FAREWELL TO A LEGEND
Stephen Pennell ©

When I was too young to know better, I was firmly in the Mel and Kim camp… I’d rather Jack… than Fleetwood Mac. They were seventies monoliths that punk existed to destroy, they wore their hair long and their trousers flared, and millions upon millions of ‘normal’ people liked them. But that was no recommendation to me in those days, when I was determined to never trust a hippy.
Things started to change a few years ago when I saw Shiraz Hempstock live at the o2 Academy in Birmingham, and she did a stunning cover of The Chain, a Fleetwood Mac banger from the Rumours album. I knew Rumours was one of the best selling albums of all time, and decided that, having never heard it, I should investigate further. Johnny Rotten and Joe Strummer had long since stopped dictating my listening habits so I gave it a go and soon realised that I’d heard the album hundreds of times. The songs were so familiar, so omnipresent, I’d heard them all before without actually realising who they were by.
Further delight came when I found out that the writer of some of the best songs on the album was a daughter of Birmingham - Bearwood’s Christine McVie. Vocalist and keyboard player in the mighty Mac, she was an alumni of Moseley School of Art like my dad and half of UB40, and a veteran of Birmingham blues band Chicken Shack, when she still went under the name Christine Perfect.

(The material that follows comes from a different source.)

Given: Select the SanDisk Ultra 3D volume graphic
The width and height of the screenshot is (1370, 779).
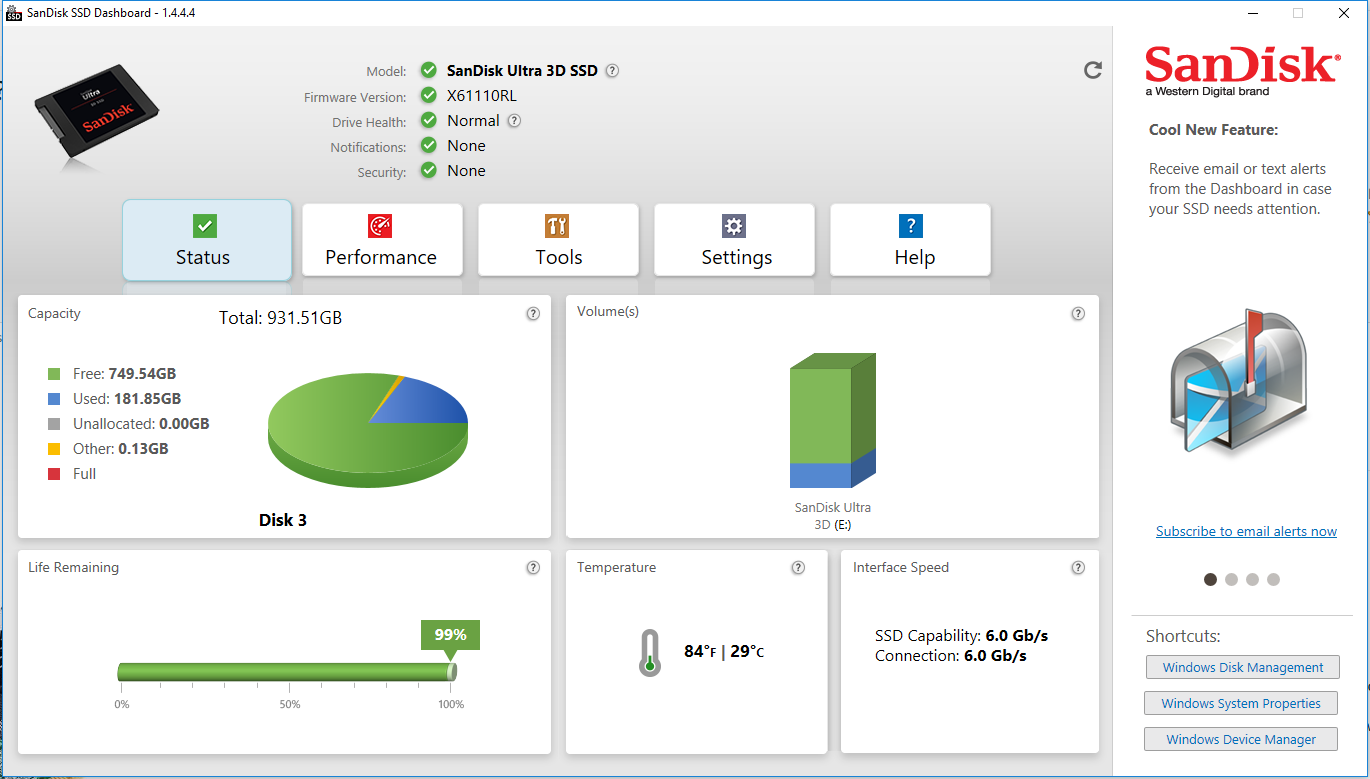Looking at the screenshot, I should pos(833,420).
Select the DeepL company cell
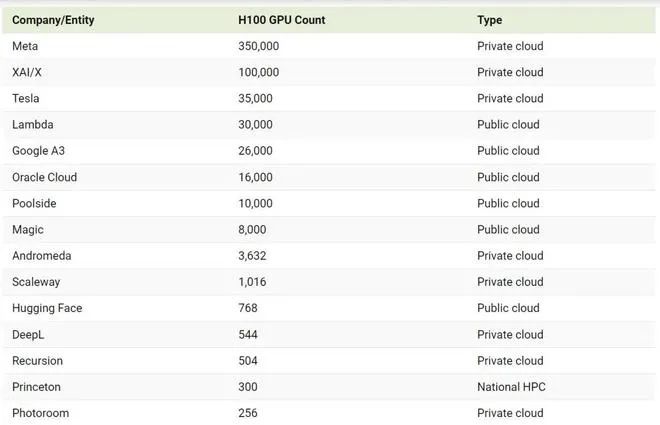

She was responsible for some of the Mac’s finest and biggest tunes, including Don’t Stop, Little Lies and Everywhere, as well as their ultimate show closer and Christine’s signature tune Songbird. I became quite a fan and was hoping to see them live one day, but that dream died along with Christine last night as she passed away in hospital aged 79. She was gorgeous, multi-talented and a genius songwriter, and fully deserves her place among Birmingham’s greatest musicians and songwriters with the likes of Nick Drake, Joan Armatrading, Kevin Rowland and Stevie Winwood.
Rest in Glory Christine, and thanks for all the wonderful music.